Resources for Understanding Psychometrics

I enjoy writing about psychometrics. I also enjoy people reading what I write. Unfortunately, I don’t think many people do, and a big reason is probably that few people actually understand psychometrics. To help with that, I’m sharing some resources that make the field more accessible.

The Personality Project has a surprisingly nice (and free) textbook which covers the basics.

Chapter 7 (“Reliability and Stability of Mental Measurements”) of Arthur Jensen’s Bias in Mental Testing also serves as a easy-to-understand introduction to classical test theory, along with showing how it is applied to real testing data.

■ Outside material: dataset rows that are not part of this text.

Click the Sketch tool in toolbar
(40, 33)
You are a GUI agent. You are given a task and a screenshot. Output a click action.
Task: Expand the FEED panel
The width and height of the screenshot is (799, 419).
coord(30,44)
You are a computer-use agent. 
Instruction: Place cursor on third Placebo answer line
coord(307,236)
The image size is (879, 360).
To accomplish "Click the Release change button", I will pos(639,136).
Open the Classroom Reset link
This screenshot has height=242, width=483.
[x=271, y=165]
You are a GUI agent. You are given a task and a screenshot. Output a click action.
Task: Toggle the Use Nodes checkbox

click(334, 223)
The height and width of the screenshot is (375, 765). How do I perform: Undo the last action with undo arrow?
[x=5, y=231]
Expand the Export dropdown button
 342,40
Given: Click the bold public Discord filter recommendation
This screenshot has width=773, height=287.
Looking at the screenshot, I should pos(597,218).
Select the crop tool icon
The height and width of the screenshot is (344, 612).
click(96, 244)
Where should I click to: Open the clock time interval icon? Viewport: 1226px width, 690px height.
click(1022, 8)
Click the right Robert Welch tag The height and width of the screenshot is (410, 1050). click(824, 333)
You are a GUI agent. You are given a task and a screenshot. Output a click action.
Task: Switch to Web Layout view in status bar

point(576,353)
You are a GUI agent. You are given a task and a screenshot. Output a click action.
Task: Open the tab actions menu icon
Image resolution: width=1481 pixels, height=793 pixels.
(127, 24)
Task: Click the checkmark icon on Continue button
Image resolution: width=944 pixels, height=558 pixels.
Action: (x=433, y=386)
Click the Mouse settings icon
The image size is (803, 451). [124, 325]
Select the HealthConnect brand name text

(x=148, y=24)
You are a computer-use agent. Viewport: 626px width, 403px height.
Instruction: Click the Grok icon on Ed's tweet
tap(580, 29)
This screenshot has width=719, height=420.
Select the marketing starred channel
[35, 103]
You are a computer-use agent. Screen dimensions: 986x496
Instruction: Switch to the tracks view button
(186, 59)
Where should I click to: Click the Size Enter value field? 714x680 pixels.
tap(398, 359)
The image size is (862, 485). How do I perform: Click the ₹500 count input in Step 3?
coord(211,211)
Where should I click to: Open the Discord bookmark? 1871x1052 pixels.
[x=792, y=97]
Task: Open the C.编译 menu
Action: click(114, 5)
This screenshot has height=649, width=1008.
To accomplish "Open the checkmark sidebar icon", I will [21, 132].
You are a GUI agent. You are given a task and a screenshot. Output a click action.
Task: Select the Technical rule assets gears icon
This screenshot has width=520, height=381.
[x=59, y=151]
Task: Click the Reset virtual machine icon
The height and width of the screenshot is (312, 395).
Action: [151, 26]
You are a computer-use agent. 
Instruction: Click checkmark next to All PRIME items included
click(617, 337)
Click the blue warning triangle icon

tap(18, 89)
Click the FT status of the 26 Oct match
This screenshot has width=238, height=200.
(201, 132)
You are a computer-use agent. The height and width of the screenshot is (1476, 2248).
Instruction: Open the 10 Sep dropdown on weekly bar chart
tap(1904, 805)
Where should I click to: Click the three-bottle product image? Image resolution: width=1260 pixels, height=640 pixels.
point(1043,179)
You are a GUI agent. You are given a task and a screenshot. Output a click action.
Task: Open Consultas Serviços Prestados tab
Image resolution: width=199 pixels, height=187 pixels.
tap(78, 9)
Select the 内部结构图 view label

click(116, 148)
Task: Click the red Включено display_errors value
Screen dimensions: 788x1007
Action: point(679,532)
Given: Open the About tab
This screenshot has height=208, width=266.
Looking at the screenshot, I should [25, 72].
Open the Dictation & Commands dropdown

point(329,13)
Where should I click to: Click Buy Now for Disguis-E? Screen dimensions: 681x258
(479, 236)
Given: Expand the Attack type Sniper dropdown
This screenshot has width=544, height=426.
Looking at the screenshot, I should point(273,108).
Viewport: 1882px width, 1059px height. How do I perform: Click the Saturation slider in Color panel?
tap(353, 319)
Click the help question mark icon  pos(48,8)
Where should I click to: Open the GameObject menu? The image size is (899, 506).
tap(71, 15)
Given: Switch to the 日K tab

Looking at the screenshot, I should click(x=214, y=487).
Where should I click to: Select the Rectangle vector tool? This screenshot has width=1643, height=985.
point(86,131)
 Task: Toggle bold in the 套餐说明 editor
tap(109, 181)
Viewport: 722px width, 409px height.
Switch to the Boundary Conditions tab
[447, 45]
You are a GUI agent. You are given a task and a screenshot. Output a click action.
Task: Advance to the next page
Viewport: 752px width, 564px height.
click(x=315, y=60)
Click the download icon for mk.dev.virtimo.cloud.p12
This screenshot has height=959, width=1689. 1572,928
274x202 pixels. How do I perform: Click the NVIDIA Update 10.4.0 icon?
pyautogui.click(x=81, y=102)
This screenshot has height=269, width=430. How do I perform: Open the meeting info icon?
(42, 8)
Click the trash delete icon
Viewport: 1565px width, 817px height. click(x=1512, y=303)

Measurement invariance (often assessed via multi-group CFA) and differential item functioning (DIF, typically assessed at the item level in IRT or logistic frameworks) are important for comparing results across groups1. For measurement invariance, the most accessible explanation I’ve found is A casual but causal take on measurement invariance by The 100% CI. For differential item functioning, Meng Hu has a very comprehensive post explaining various approaches to detecting DIF.

Emil Kierkegaard has created a number of useful visualizations illustrating concepts such as range restriction, ceiling and floor effects, regression to the mean, discretization, and other statistical artifacts.

  1. The concept of comparing results across groups is very broad. It includes the obvious cases, such as comparing extroversion across countries (where the groups might be Americans and Germans). But it also includes questions like whether pre-treatment and post-treatment scores on a depression questionnaire are comparable (the ‘groups’ being the pre-treatment and post-treatment measurements, even if they come from the same individuals), or whether the population has become more intelligent over time (the groups being, for example, Americans in 1970 versus Americans in 2020).